Annual observance brings time to tout education.
The nation has made significant strides since the civil rights movement of the 1950s and '60s, and the election of a black U.S. president was but one recent example of progress.
Still, much work remains.
Count ongoing struggles surrounding education as a challenge that demanded the attention of Martin Luther King, Jr., in his push for equality,
An excerpt from a writing by the civil rights leader addressing education included thoughts that remain relevant and debatable decades later:
"... The richest nation on Earth has never allocated enough resources to build sufficient schools, to compensate adequately its teachers, and to surround them with the prestige our work justifies. We squander funds on highways, on the frenetic pursuit of recreation, on the overabundance of overkill armament, but we pauperize education."

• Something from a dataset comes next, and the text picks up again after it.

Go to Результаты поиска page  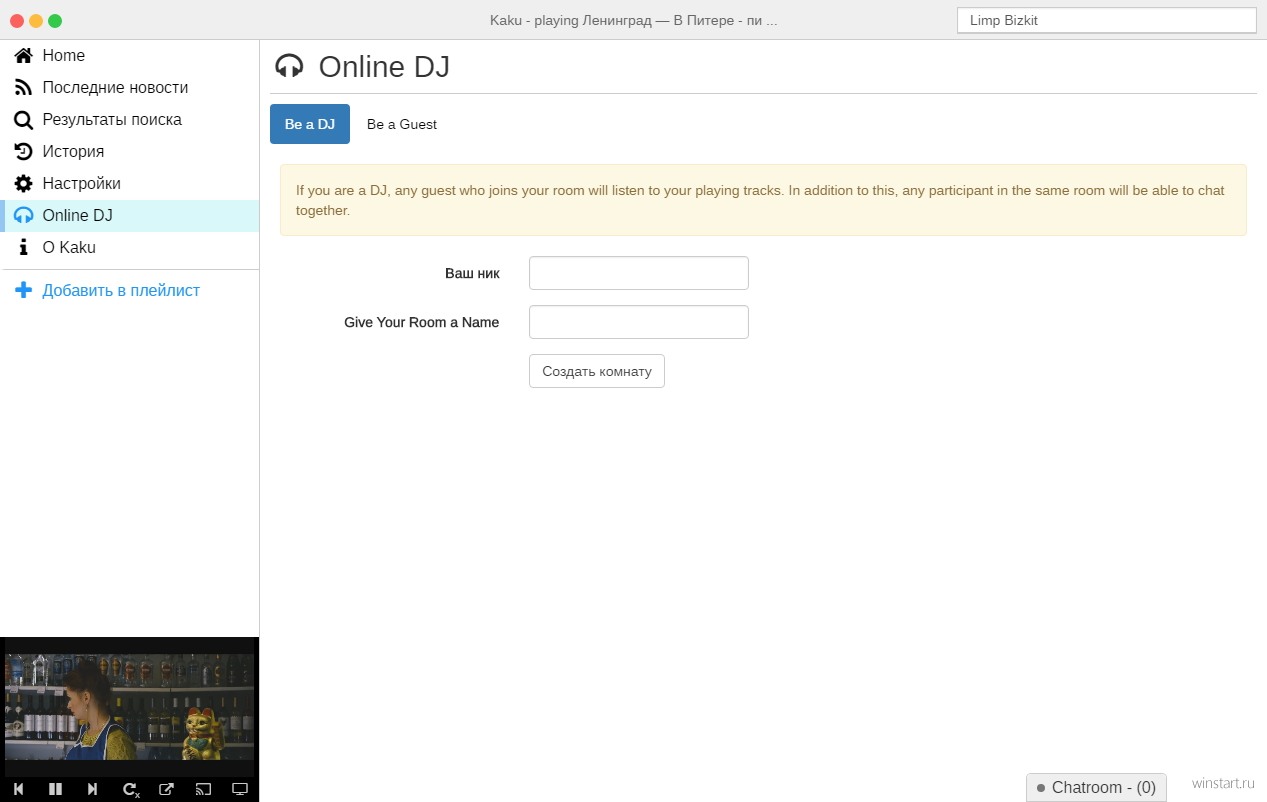click(x=111, y=120)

King knew education could be an equalizer. The observance of MLK, Jr., Day is a time to reflect on his courageous leadership and challenge to the nation to live up to the promise of liberty and justice for all.

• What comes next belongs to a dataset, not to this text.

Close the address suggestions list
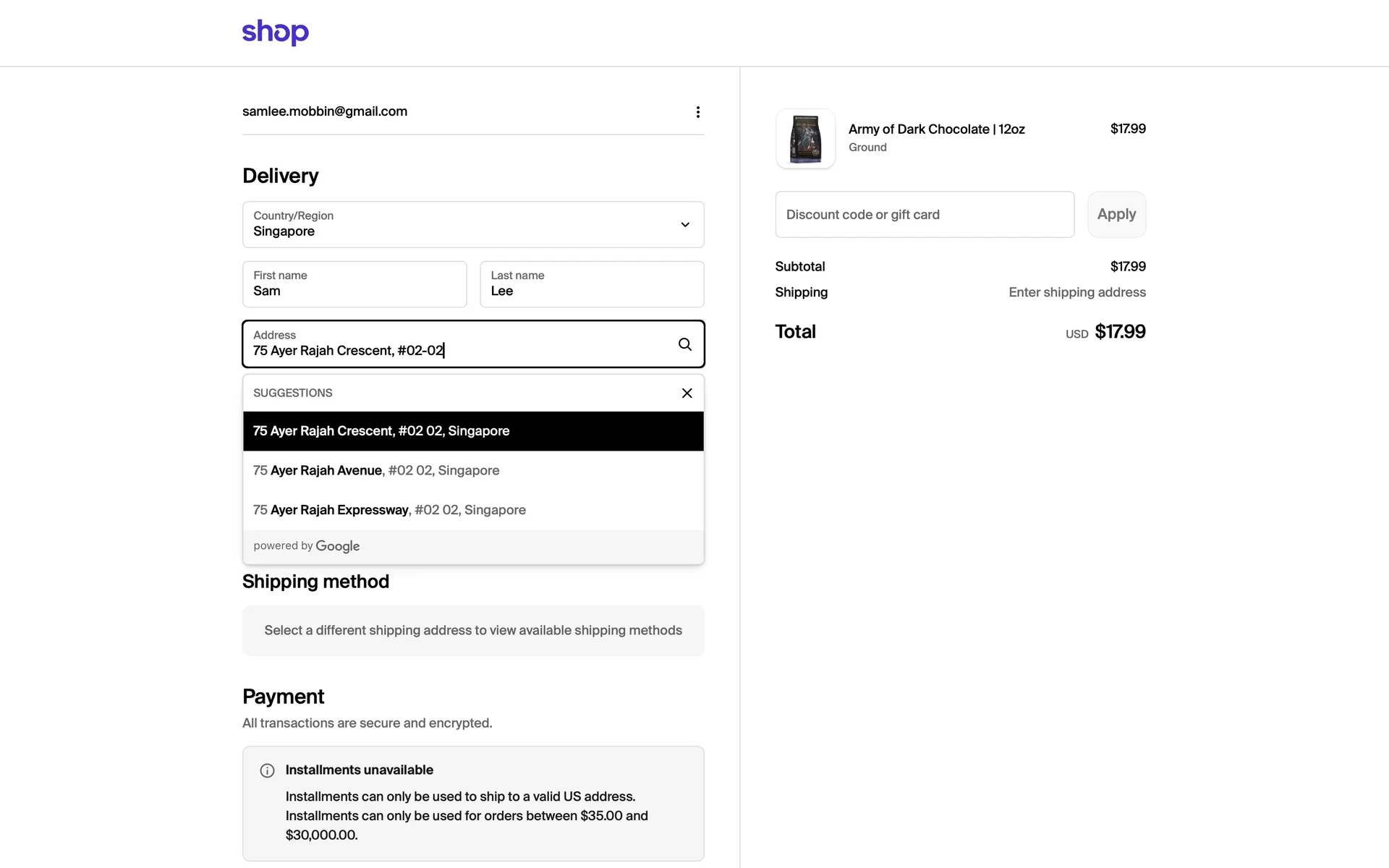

An annual opportunity to spotlight education and its part in progress will come again Monday with Garden City Community College's Martin Luther King, Jr., Day.
Angela Ray, award winning speaker, actress and author, will be keynote speaker. The free program, which also will include poetry and music, is scheduled for 10:30 a.m. Monday in the Dennis Perryman Athletic Complex main gym at GCCC.
Ray is considered a compelling speaker with an ability to engage and empower young people to succeed and embrace leadership opportunities.
Considered a powerful motivational speaker for high school and college students, Ray no doubt will address the value of education in society before her audience of students and others in the community.
Such messages warrant more attention at a time too many lawmakers would see fit to undermine funding for public schools as a way to savings.
Education was a cornerstone of King's dream. In leading the struggle for equal opportunity, the civil rights activist knew access to good education was instrumental.
Clearly, there's still much work to be done today in pursuing the ideals King embraced.